The listing that follows is to be repeated exactly.

_ _ _ _

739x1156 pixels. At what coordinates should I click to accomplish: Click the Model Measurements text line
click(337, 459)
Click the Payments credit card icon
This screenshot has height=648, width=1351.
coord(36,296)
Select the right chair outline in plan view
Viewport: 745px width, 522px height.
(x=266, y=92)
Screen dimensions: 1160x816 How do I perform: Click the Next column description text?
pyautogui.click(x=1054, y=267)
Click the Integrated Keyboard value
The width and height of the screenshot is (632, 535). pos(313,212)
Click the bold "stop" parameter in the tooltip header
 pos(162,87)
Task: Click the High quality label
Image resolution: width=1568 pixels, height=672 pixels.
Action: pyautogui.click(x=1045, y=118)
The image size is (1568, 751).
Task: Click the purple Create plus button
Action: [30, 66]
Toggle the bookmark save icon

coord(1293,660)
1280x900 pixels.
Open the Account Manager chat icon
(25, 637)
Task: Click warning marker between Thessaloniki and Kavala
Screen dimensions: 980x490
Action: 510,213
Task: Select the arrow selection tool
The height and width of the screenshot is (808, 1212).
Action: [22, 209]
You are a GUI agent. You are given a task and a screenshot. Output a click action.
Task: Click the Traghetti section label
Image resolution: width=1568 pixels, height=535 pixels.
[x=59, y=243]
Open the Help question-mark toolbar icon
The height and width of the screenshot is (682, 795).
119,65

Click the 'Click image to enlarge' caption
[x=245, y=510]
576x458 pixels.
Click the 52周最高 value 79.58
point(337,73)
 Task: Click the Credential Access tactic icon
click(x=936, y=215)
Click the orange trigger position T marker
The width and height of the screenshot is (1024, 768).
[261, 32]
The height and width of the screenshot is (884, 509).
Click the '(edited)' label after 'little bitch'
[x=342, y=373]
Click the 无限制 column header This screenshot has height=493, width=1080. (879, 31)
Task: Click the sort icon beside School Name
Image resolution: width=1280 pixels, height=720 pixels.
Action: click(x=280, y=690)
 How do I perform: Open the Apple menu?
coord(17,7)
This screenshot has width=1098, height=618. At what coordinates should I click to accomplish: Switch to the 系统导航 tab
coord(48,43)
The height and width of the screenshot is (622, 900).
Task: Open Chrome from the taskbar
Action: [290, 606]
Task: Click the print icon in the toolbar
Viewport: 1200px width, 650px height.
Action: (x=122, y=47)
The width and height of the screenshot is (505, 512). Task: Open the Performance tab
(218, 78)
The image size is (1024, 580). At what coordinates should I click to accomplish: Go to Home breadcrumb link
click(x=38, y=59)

_ _ _ _

§ **Answer to the exercise**:
739x1156 pixels. At what coordinates should I click to accomplish: Click the Model Measurements text line
click(337, 459)
Click the Payments credit card icon
This screenshot has height=648, width=1351.
coord(36,296)
Select the right chair outline in plan view
Viewport: 745px width, 522px height.
(x=266, y=92)
Screen dimensions: 1160x816 How do I perform: Click the Next column description text?
pyautogui.click(x=1054, y=267)
Click the Integrated Keyboard value
The width and height of the screenshot is (632, 535). pos(313,212)
Click the bold "stop" parameter in the tooltip header
 pos(162,87)
Task: Click the High quality label
Image resolution: width=1568 pixels, height=672 pixels.
Action: pyautogui.click(x=1045, y=118)
The image size is (1568, 751).
Task: Click the purple Create plus button
Action: [30, 66]
Toggle the bookmark save icon

coord(1293,660)
1280x900 pixels.
Open the Account Manager chat icon
(25, 637)
Task: Click warning marker between Thessaloniki and Kavala
Screen dimensions: 980x490
Action: 510,213
Task: Select the arrow selection tool
The height and width of the screenshot is (808, 1212).
Action: [22, 209]
You are a GUI agent. You are given a task and a screenshot. Output a click action.
Task: Click the Traghetti section label
Image resolution: width=1568 pixels, height=535 pixels.
[x=59, y=243]
Open the Help question-mark toolbar icon
The height and width of the screenshot is (682, 795).
119,65

Click the 'Click image to enlarge' caption
[x=245, y=510]
576x458 pixels.
Click the 52周最高 value 79.58
point(337,73)
 Task: Click the Credential Access tactic icon
click(x=936, y=215)
Click the orange trigger position T marker
The width and height of the screenshot is (1024, 768).
[261, 32]
The height and width of the screenshot is (884, 509).
Click the '(edited)' label after 'little bitch'
[x=342, y=373]
Click the 无限制 column header This screenshot has height=493, width=1080. (879, 31)
Task: Click the sort icon beside School Name
Image resolution: width=1280 pixels, height=720 pixels.
Action: click(x=280, y=690)
 How do I perform: Open the Apple menu?
coord(17,7)
This screenshot has width=1098, height=618. At what coordinates should I click to accomplish: Switch to the 系统导航 tab
coord(48,43)
The height and width of the screenshot is (622, 900).
Task: Open Chrome from the taskbar
Action: [290, 606]
Task: Click the print icon in the toolbar
Viewport: 1200px width, 650px height.
Action: (x=122, y=47)
The width and height of the screenshot is (505, 512). Task: Open the Performance tab
(218, 78)
The image size is (1024, 580). At what coordinates should I click to accomplish: Go to Home breadcrumb link
click(x=38, y=59)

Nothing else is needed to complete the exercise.